Inmates taking part in the nursery and farming programs at the jail get a chance to spend about five hours every day growing fruit and veggies, learning about recycling and composting, and all about farming basics.

Any tomatoes and potatoes — and whatever else they learn to grow on jail land, set back from The Old Road at Biscailuz Drive — is likely to end up on their dinner plate at some point.

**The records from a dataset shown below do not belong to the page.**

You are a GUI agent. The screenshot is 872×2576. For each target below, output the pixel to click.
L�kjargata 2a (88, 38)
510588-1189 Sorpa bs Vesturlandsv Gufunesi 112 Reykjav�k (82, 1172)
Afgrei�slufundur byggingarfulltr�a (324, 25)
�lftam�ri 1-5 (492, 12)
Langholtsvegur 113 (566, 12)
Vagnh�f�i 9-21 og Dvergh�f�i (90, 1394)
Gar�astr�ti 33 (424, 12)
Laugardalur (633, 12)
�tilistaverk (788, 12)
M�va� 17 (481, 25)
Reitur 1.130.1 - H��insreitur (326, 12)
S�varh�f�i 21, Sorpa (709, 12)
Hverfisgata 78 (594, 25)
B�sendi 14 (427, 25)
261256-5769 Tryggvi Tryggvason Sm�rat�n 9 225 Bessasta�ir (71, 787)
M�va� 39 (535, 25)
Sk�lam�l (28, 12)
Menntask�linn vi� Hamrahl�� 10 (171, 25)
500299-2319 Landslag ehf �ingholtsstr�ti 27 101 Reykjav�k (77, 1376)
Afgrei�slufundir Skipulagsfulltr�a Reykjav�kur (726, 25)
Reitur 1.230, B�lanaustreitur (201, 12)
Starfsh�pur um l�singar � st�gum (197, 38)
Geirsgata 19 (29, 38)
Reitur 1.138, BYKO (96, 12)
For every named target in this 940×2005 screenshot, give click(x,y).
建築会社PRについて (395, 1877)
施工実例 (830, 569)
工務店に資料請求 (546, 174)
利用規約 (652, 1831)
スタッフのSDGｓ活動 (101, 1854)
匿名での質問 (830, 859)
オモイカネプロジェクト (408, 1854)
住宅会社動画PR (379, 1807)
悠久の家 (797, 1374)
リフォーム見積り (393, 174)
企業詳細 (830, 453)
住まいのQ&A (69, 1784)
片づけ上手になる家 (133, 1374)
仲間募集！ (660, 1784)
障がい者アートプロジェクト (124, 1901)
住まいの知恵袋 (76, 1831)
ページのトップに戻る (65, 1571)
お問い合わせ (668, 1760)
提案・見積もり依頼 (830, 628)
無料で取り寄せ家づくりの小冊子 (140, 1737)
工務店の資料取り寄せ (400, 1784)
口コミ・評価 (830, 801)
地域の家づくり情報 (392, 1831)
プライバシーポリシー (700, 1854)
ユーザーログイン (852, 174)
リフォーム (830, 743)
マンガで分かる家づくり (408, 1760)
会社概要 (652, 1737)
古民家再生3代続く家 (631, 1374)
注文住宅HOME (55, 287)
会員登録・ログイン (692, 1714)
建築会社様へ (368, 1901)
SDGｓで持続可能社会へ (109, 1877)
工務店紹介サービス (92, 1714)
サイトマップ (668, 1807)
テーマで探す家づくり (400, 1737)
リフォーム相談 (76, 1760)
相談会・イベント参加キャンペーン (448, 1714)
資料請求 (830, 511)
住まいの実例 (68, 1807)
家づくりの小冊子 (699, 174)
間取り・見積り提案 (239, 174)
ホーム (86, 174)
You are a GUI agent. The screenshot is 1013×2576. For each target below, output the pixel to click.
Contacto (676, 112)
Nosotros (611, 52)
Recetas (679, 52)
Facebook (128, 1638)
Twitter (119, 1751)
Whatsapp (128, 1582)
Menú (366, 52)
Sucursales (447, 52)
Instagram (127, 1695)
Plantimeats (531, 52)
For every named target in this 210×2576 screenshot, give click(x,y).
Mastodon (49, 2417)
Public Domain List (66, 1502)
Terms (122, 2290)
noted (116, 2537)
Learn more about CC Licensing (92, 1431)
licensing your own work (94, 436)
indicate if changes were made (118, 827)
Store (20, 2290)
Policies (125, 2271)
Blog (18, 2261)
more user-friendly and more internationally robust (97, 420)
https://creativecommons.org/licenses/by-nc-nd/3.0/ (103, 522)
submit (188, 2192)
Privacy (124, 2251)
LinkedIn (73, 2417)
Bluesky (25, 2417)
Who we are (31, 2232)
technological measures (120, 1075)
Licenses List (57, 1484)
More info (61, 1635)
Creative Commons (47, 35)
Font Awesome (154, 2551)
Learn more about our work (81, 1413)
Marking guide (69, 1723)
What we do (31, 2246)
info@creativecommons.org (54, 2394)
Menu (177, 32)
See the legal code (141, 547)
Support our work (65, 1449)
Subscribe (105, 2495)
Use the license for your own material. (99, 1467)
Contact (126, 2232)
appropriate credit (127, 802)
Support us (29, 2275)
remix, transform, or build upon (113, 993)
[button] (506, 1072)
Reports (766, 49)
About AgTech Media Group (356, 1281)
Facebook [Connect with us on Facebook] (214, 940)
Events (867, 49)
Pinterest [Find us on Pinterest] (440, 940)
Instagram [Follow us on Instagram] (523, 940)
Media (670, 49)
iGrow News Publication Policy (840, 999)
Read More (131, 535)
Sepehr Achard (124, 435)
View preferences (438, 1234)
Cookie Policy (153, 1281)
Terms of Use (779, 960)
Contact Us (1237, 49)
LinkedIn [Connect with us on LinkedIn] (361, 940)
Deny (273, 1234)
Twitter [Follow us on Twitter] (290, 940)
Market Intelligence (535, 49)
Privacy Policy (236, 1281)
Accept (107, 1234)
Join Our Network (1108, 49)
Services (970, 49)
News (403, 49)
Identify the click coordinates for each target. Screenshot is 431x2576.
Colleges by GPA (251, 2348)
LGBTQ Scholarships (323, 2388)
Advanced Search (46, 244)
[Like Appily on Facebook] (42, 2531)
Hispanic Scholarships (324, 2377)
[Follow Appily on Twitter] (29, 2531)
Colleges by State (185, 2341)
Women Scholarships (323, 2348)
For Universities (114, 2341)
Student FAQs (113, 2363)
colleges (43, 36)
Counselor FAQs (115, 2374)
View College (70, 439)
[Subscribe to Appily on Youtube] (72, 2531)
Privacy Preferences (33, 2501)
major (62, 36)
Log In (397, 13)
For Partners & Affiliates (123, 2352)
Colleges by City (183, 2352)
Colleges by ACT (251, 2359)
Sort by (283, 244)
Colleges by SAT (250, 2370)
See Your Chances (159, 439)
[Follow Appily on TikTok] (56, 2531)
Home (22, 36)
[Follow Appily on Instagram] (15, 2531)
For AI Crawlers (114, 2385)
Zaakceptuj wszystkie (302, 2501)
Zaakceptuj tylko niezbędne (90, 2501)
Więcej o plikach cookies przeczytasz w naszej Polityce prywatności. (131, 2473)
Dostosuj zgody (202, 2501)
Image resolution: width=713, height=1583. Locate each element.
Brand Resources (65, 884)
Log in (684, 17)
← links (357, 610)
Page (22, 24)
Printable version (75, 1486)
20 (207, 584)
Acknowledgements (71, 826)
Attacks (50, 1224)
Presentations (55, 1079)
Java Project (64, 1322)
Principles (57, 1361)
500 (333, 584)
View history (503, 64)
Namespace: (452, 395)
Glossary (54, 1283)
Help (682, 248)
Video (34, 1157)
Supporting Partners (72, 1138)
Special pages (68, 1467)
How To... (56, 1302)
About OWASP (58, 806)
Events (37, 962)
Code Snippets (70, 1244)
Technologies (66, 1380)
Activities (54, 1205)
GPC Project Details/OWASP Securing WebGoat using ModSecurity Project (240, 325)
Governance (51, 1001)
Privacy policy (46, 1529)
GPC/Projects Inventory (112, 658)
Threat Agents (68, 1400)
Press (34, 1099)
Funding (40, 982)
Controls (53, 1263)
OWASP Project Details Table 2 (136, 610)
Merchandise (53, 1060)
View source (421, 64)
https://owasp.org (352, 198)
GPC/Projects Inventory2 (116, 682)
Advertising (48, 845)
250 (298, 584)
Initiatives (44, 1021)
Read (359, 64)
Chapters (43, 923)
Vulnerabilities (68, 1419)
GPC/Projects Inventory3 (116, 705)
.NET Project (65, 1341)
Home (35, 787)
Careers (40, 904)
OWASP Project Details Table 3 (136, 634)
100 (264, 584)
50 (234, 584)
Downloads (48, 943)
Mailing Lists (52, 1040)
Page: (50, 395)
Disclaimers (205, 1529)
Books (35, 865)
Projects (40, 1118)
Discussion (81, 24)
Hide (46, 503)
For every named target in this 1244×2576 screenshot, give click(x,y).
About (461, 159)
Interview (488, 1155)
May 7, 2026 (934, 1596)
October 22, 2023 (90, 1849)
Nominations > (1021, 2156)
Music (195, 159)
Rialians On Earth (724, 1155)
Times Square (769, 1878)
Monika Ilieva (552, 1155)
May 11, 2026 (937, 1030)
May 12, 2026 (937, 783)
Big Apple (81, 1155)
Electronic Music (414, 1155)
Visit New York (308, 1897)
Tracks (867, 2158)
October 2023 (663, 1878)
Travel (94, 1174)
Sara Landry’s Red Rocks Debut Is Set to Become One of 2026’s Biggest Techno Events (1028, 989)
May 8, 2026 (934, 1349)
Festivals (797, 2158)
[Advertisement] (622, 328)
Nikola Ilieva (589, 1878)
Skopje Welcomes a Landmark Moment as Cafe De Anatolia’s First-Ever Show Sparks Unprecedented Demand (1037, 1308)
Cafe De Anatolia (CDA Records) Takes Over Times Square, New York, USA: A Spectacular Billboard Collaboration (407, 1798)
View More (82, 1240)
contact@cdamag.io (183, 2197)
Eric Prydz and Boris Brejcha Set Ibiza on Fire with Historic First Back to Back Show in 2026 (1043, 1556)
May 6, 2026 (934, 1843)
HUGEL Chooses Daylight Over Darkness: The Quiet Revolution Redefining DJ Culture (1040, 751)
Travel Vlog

“They enjoy it,” Sgt. Jake Gubran said Monday. “They learn to work together on our property. They get to grow it. They get to taste it, so that they can tell what a fresh tomato tastes like.”

The hands-on education is part of the Los Angeles County Sheriff’s Department Education Based Incarceration Program.

Inmates have the opportunity to sign up for a number of classes, such as farming, nursery work and composting — not just for Earth Day, but year-round.

The nursery program, for example, is a self-service operation during which inmates learn not only the basics, but also advanced and alternative methods of horticulture.

The result is rewarding and tasty, with classroom participants growing vegetables, herbs, fruit trees, roses and other flowers, succulents and “hothouse” plants.

“We have an instructor that teaches composting, for example,” Gubran said. “They (inmates) learn everything, from the type of worms they’re going to use to how the soil is, ultimately, going to enhance farming things.

“They learn about the bugs involved,” he said.

As Shirley Miller, spokeswoman for the Santa Clarita Valley Sheriff’s Station, wrote in a social media posting Monday: “The Los Angeles County Sheriff’s Department does its part to participate in Earth Day by teaching our incarcerated inmate population about recycling, urban farming, composting, soil health, and aquaponics.

The Education Based Incarceration Program offers inmates the opportunity to learn about agriculture, she said.

Inmates learn some of the most important aspects of agricultural academics and hands-on vocational work experience.

At the completion of the program, inmates receive a certificate.

The piece of paper demonstrates having mastered an understanding of plant maintenance, propagation and plant health. They also learn about the use of pest, pathogen and disease treatments, all under the guidance of a vocational instructor from the Five Keys Charter School.

Teachers from the charter school work with sworn and non-sworn personnel at the jail, and work hand in hand with charter high schools and volunteer groups.

By cultivating plants, inmates cultivate pride in what they do, according to the organizers, become empowered and acquire self-respect.